Latent space refers to an abstract multi-dimensional space containing feature values that we cannot interpret directly, but which encodes a meaningful internal representation of externally observed events.
Just as we, humans, have an understanding of a broad range of topics and the events belonging to those topics, latent space aims to provide a similar understanding to a computer through a quantitative spatial representation/modeling.
The motivation to learn a latent space (set of hidden topics/ internal representations) over the observed data (set of events) is that large differences in observed space/events could be due to small variations in latent space (for the same topic).

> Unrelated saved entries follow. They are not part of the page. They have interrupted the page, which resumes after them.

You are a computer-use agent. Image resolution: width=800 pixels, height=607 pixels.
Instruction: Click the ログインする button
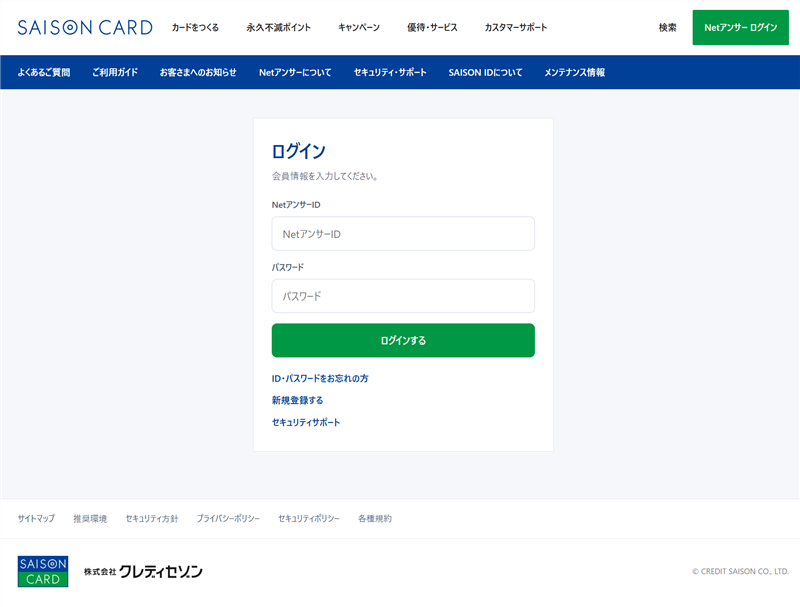pos(403,340)
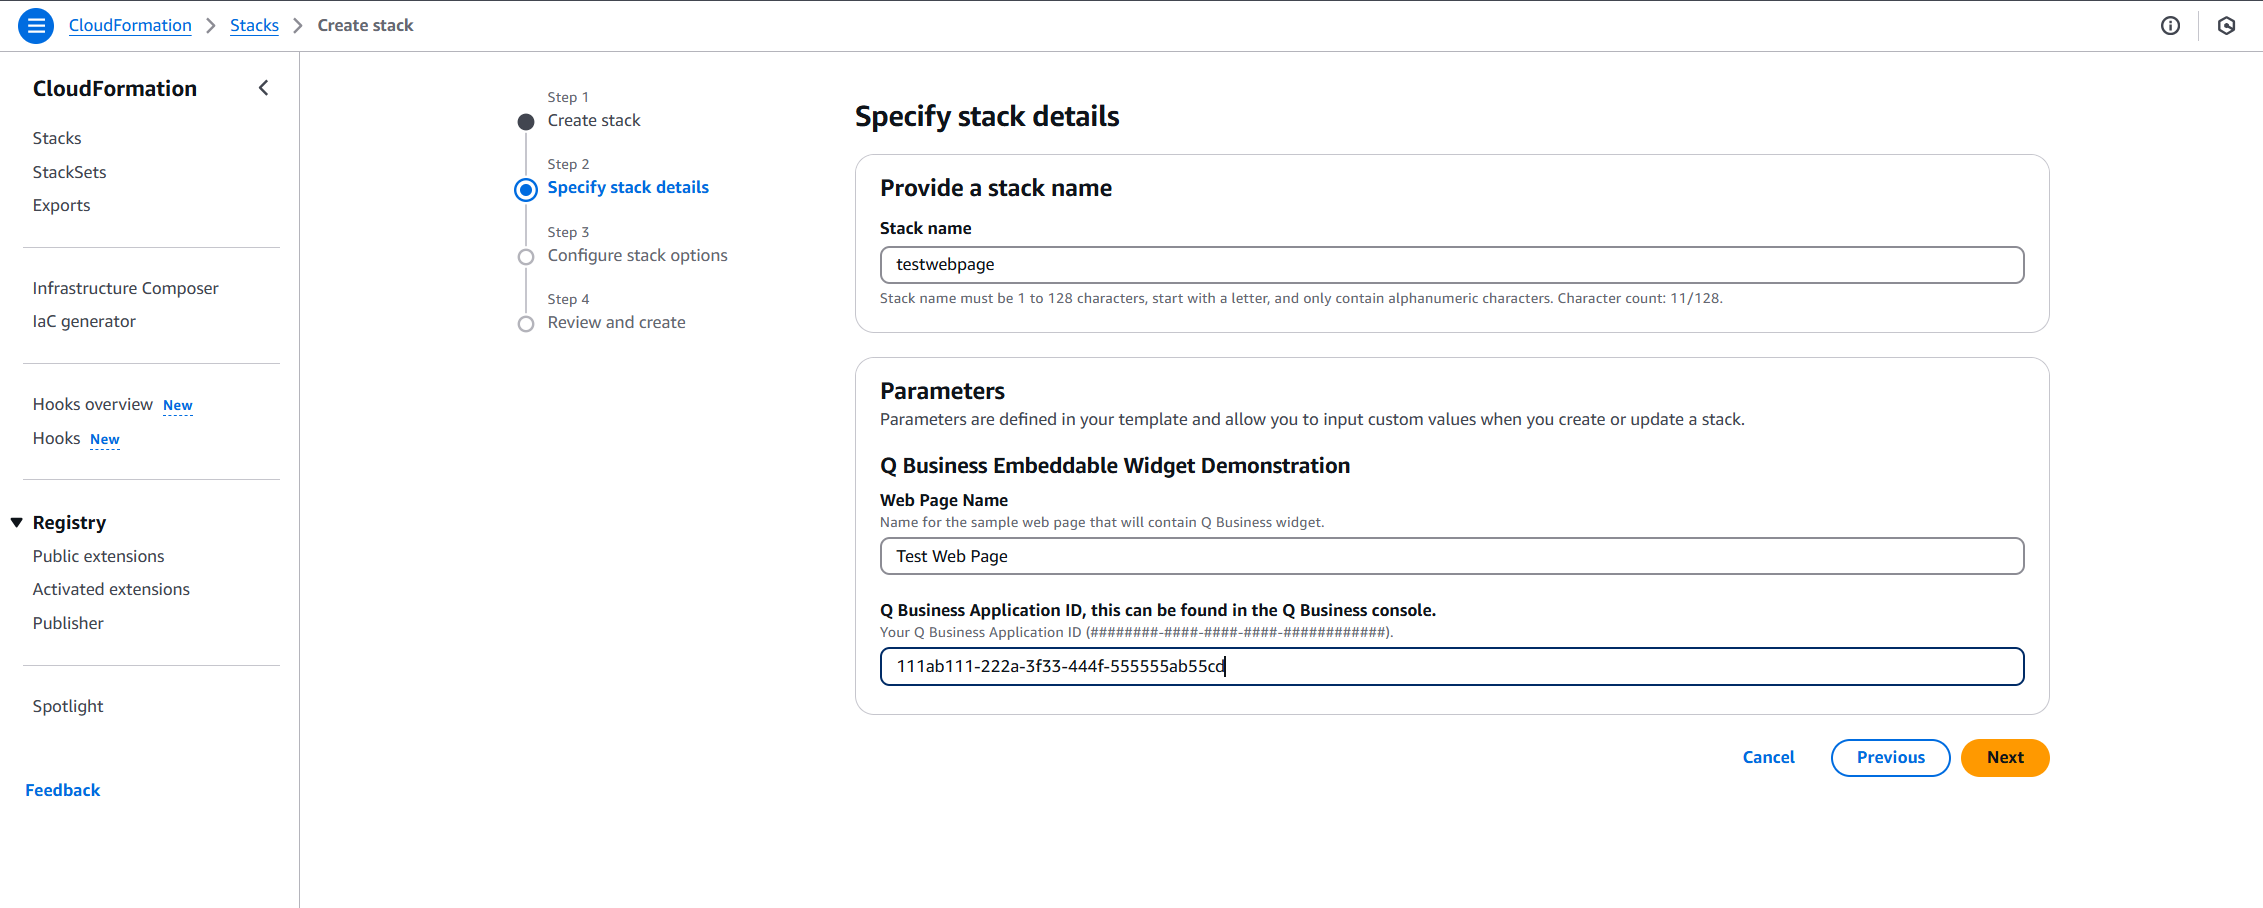
Task: Cancel the stack creation
Action: click(x=1768, y=758)
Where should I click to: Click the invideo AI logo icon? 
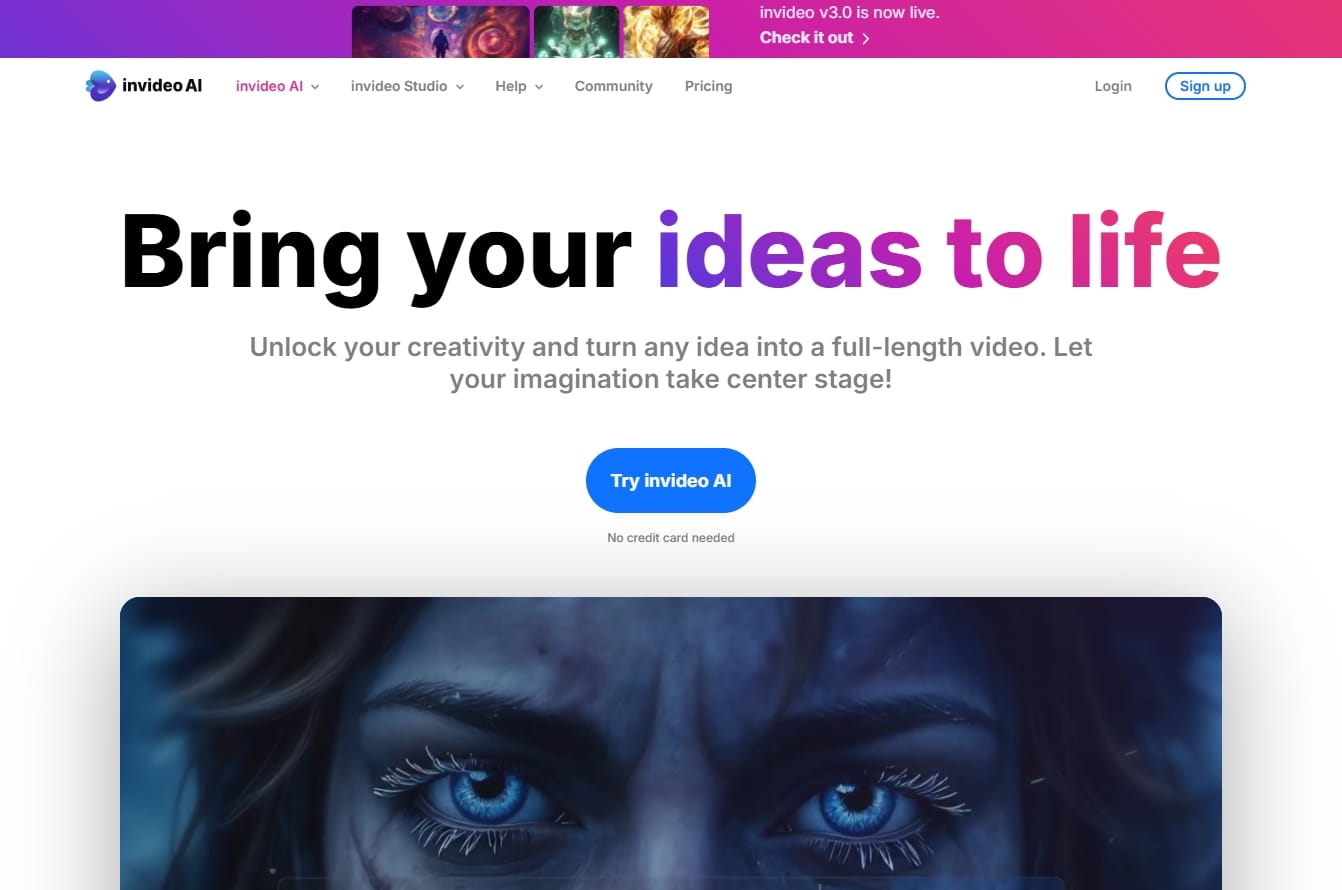101,86
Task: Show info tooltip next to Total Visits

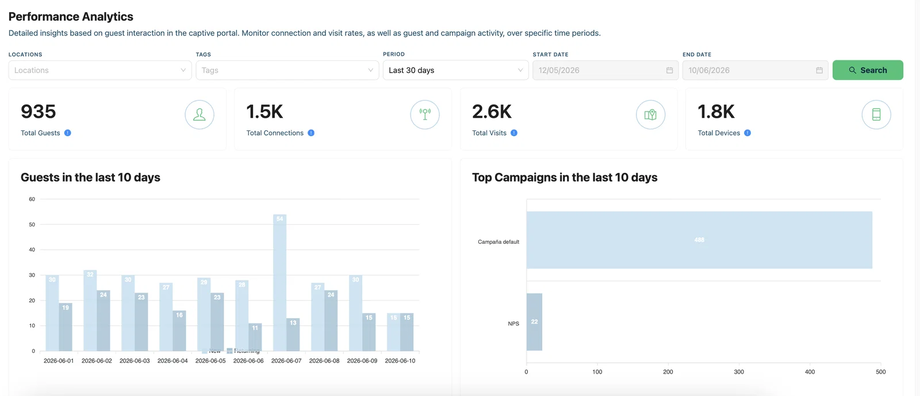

Hence, learning a latent space would help the model make better sense of observed data than from observed data itself, which is a very large space to learn from.
Some examples of latent space are:
1) Word Embedding Space - consisting of word vectors where words similar in meaning have vectors that lie close to each other in space (as measured by cosine-similarity or euclidean-distance) and words that are unrelated lie far apart (Tensorflow's Embedding Projector provides a good visualization of word embedding spaces).
2) Image Feature Space - CNNs in the final layers encode higher-level features in the input image that allows it to effectively detect, for example, the presence of a cat in the input image under varying lighting conditions, which is a difficult task in the raw pixel space.
3) Topic Modeling methods such as LDA, PLSA use statistical approaches to obtain a latent set of topics from an observed set of documents and word distribution. (PyLDAvis provides a good visualization of topic models)
4) VAEs & GANs aim to obtain a latent space/distribution that closely approximates the real latent space/distribution of the observed data.
In all the above examples, we quantitatively represent the complex observation space with a (relatively simple) multi-dimensional latent space that approximates the real latent space of the observed data.
The terms "high dimensional" and "low dimensional" help us define how specific or how general the kinds of features we want our latent space to learn and represent. High dimensional latent space is sensitive to more specific features of the input data and can sometimes lead to overfitting when there isn't sufficient training data. Low dimensional latent space aims to capture the most important features/aspects required to learn and represent the input data (a good example is a low-dimensional bottleneck layer in VAEs).